To ensure transparency, the labor leader proposes that every hospital publish an inventory of what it receives from the government, which has long been accused of sparingly disseminating health data such as the country’s maternal and child mortality rate.

The government’s accusations are “totally false,” according to 54-year-old nurse Dulce Maria Suarez, who says health workers are struggling to perform their duties despite a lack of materials.

Efe was able to confirm some of these difficult working conditions during a visit to a Caracas hospital, which had no paper for administrative work.

At that same facility, however, a female employee told Efe anonymously that some workers do steal medical equipment and said an investigation should be conducted, though without criminalizing the union as a whole.

BREAK UP “MAFIAS”

“We’re going to dismantle all the mafias at all the hospitals,” Maduro said on April 23.

Since then, the Attorney General’s Office, several Cabinet ministries, the National Police and the national ombudsman’s office have joined in the struggle by giving talks, taking part in meetings and making visits to hospitals.
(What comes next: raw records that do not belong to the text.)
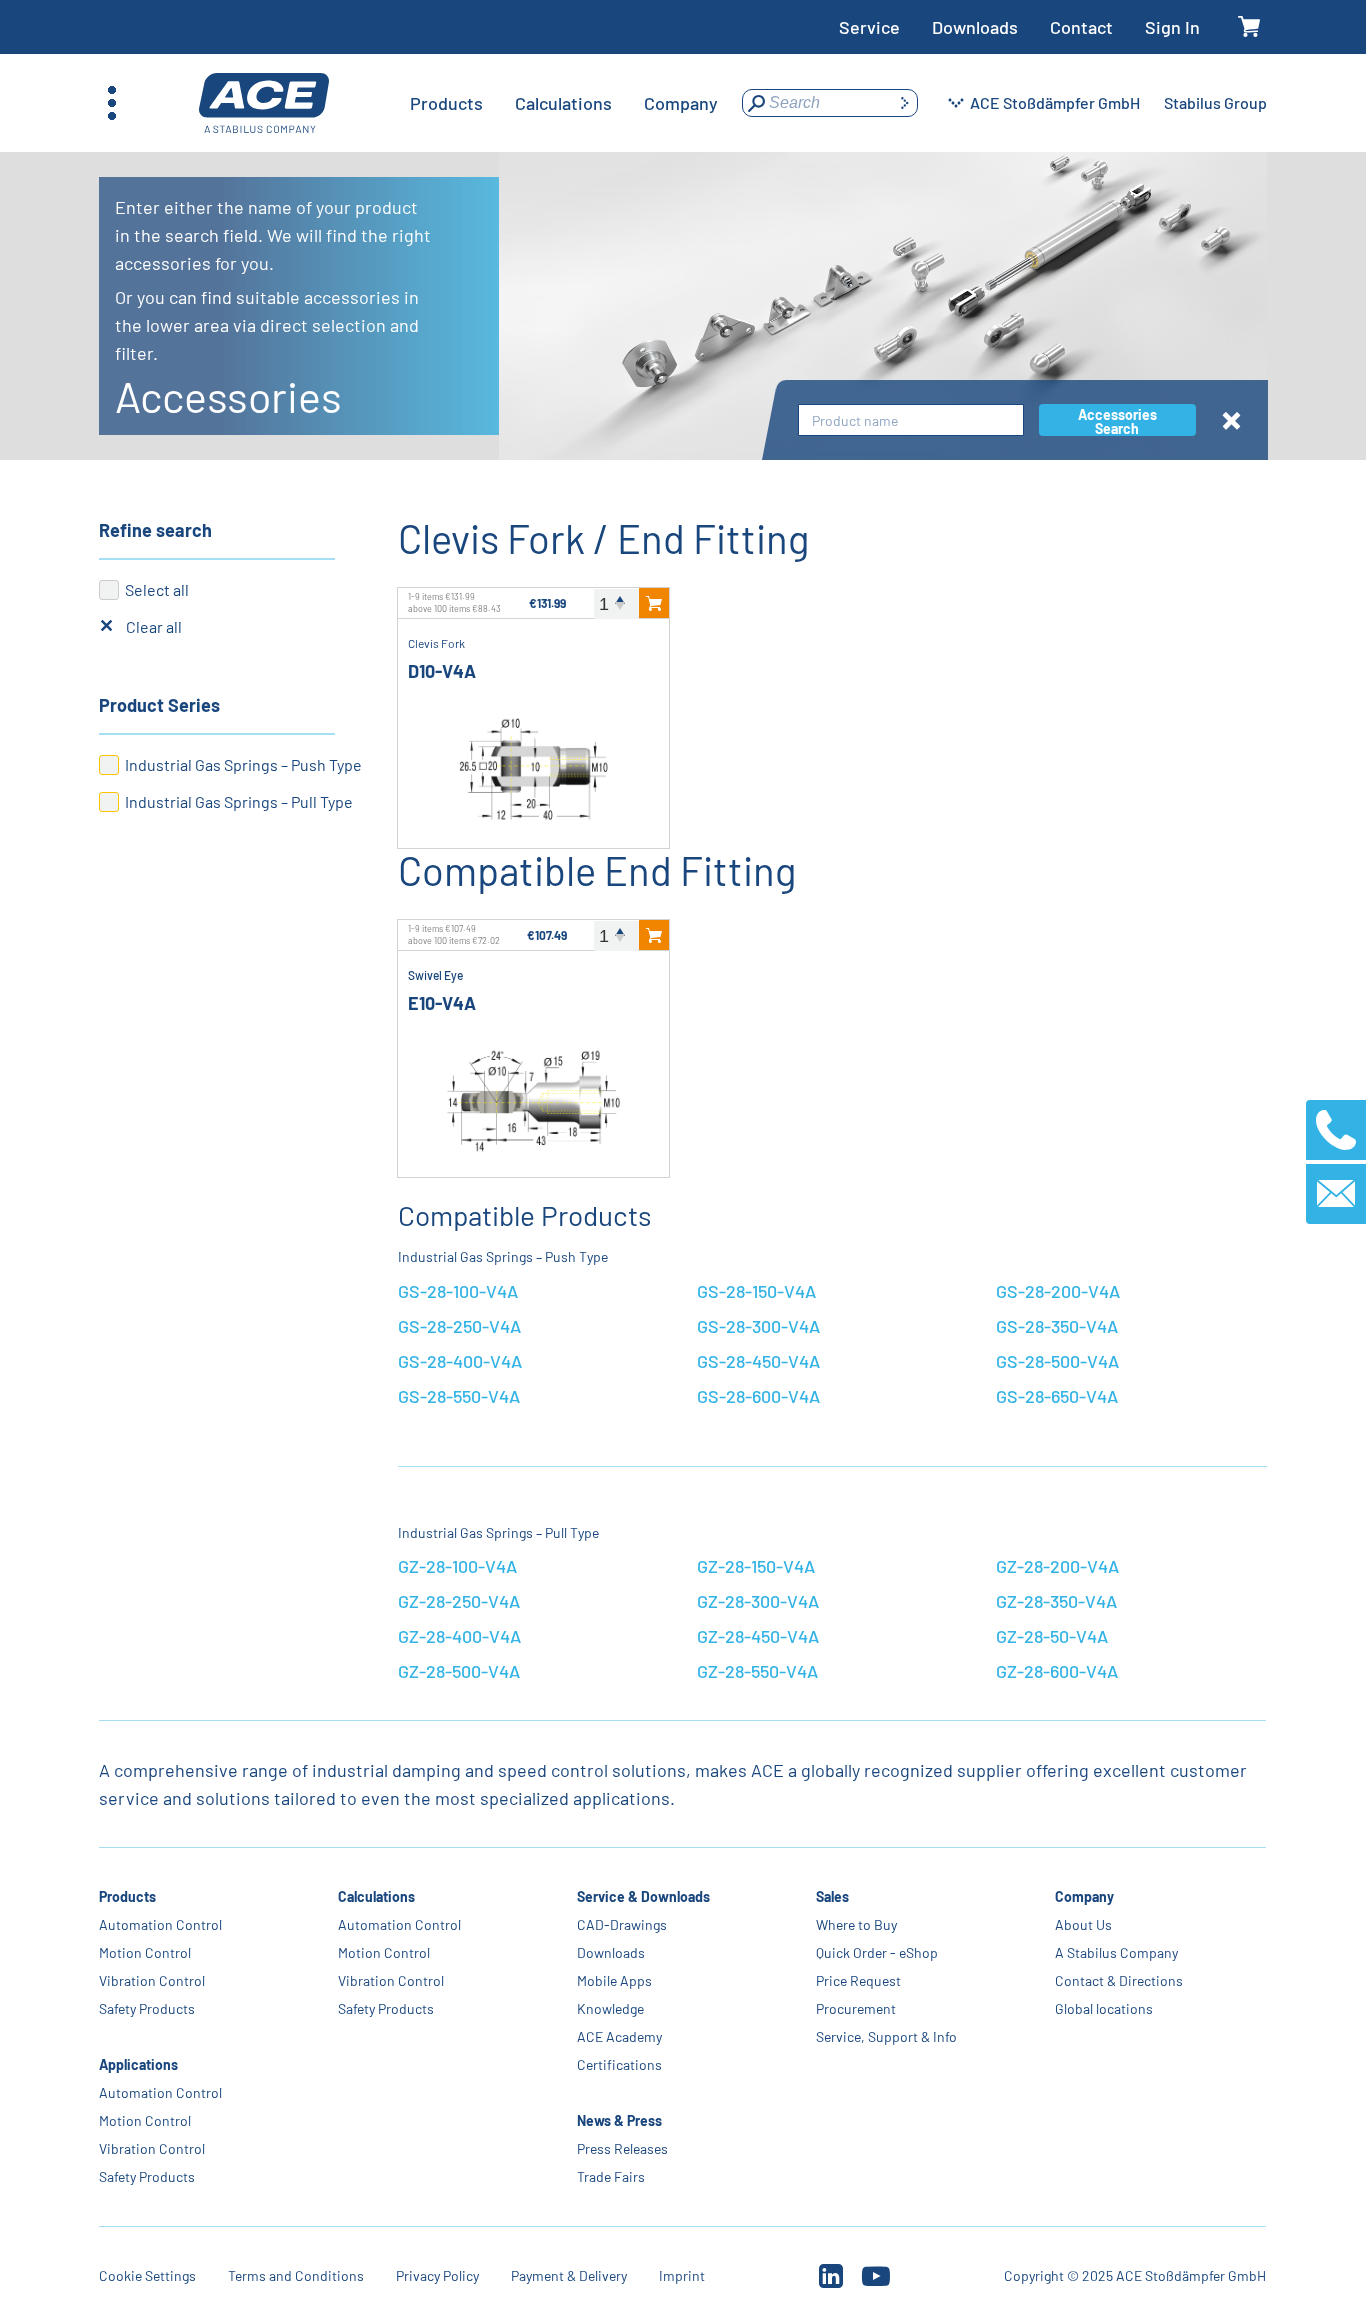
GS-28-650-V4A (1057, 1396)
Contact (1081, 27)
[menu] (564, 103)
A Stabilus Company (1117, 1952)
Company (1085, 1896)
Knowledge (611, 2008)
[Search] (904, 103)
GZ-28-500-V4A (459, 1671)
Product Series (159, 705)
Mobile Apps (615, 1980)
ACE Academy (620, 2036)
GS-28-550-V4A (459, 1396)
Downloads (975, 27)
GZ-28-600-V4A (1057, 1671)
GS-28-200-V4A (1058, 1291)
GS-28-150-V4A (756, 1291)
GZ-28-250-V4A (459, 1601)
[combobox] (911, 420)
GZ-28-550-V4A (757, 1671)
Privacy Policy (437, 2275)
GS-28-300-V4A (758, 1326)
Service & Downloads (644, 1896)
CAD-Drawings (623, 1924)
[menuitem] (446, 103)
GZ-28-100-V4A (457, 1566)
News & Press (620, 2120)
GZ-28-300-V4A (758, 1601)
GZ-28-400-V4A (459, 1636)
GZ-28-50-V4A (1052, 1636)
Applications (138, 2064)
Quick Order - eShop (878, 1952)
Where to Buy (857, 1924)
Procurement (857, 2008)
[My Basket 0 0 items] (1249, 27)
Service (869, 27)
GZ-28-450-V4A (758, 1636)
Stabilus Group (1215, 102)
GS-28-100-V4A (458, 1291)
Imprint (682, 2275)
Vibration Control (152, 1980)
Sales (833, 1896)
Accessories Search (1117, 421)
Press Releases (623, 2148)
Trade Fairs (612, 2176)
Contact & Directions (1120, 1980)
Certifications (620, 2064)
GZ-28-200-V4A (1057, 1566)
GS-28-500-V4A (1057, 1361)
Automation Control (160, 1924)
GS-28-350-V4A (1057, 1326)
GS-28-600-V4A (758, 1396)
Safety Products (147, 2008)
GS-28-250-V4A (459, 1326)
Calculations (376, 1896)
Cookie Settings (147, 2275)
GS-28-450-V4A (758, 1361)
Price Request (859, 1980)
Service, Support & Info (887, 2036)
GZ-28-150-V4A (756, 1566)
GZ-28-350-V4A (1056, 1601)
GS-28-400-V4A (460, 1361)
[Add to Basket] (654, 603)
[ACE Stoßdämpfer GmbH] (264, 103)
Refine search (155, 530)
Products (127, 1896)
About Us (1084, 1924)
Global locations (1105, 2008)
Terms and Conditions (296, 2275)
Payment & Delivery (569, 2275)
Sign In (1172, 27)
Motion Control (145, 1952)
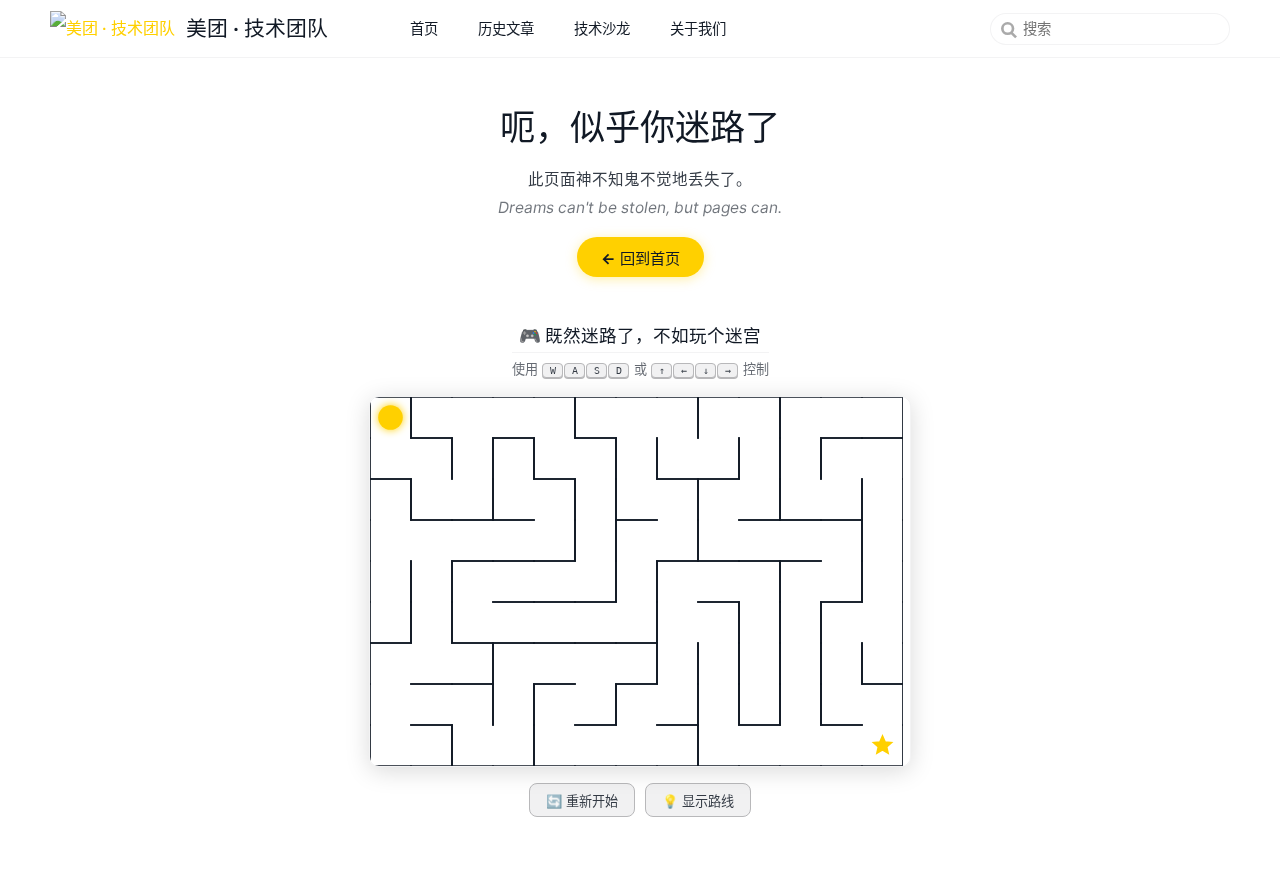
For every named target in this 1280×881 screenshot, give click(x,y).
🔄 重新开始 (582, 801)
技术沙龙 (602, 28)
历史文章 (506, 28)
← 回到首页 (640, 258)
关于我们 (698, 28)
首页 (424, 28)
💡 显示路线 (698, 801)
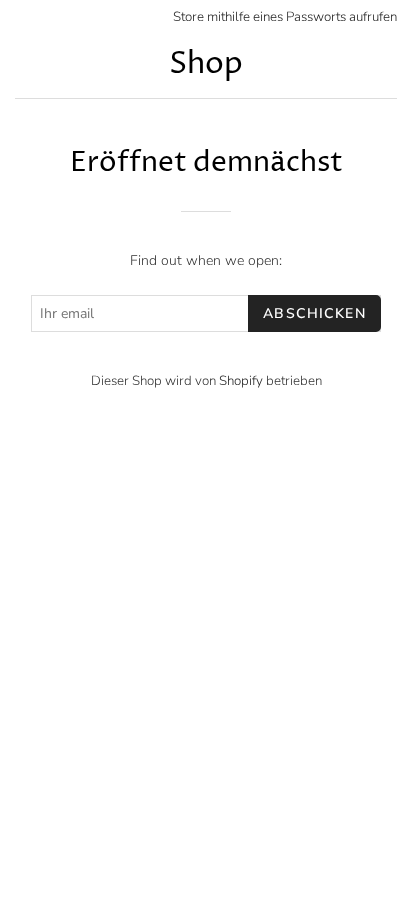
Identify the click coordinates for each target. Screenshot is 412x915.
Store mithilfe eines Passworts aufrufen (285, 17)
The goal is to arrest health workers who charge patients for services or treatments that – at least theoretically – are supposed to be free of charge, steal medical equipment and illegally practice medicine, as well as to raise awareness about these issues.

Without providing details on the plan or indicating whether the clandestine inspectors have already been deployed to hospitals, the government said it is “refining its strategies.”

The idea of spies in hospitals is controversial in a country where a tough law decreed (and subsequently repealed) by Maduro’s mentor and predecessor, Hugo Chavez, more than a decade ago had required people to serve as informants for intelligence agencies and report “destabilizing plans,” such as opposition demonstrations.